▶ WHAT YOU NEED TO DO
Counting only lines of the listing below that hold the word "edit", give the total and nothing else.

▶ INFORMATION

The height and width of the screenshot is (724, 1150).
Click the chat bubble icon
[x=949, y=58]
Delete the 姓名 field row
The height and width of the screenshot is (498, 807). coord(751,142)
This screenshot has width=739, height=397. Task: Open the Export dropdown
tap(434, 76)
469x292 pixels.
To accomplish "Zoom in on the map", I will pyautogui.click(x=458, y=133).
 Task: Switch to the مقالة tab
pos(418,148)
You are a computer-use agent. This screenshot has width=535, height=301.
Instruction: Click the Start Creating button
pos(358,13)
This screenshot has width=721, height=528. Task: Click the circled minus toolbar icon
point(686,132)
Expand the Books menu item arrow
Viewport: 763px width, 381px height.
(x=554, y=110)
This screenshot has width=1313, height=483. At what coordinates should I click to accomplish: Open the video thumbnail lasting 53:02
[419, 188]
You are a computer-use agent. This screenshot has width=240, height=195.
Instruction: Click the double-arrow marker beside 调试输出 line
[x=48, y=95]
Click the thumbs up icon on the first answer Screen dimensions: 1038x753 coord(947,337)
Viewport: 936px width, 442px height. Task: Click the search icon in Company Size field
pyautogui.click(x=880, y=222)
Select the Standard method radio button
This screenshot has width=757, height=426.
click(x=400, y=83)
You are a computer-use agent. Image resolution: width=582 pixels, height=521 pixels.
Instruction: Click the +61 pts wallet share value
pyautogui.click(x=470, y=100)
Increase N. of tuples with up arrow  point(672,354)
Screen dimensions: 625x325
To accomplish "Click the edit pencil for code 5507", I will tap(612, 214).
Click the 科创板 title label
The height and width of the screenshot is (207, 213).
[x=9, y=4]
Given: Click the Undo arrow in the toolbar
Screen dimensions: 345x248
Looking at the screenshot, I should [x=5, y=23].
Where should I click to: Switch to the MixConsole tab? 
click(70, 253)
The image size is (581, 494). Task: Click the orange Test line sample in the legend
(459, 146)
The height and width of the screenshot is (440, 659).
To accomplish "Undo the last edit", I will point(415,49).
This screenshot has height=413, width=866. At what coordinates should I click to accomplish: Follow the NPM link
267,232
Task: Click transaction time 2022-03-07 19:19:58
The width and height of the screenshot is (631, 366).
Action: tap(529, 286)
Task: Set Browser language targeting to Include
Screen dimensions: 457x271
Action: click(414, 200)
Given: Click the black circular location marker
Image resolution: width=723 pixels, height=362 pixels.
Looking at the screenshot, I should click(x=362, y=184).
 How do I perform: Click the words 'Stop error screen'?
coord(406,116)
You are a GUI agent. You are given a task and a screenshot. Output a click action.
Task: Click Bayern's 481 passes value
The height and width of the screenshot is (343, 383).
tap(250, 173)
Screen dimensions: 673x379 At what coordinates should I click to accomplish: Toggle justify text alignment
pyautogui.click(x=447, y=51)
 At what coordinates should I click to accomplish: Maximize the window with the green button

▶ ANSWER FOR THE TASK
2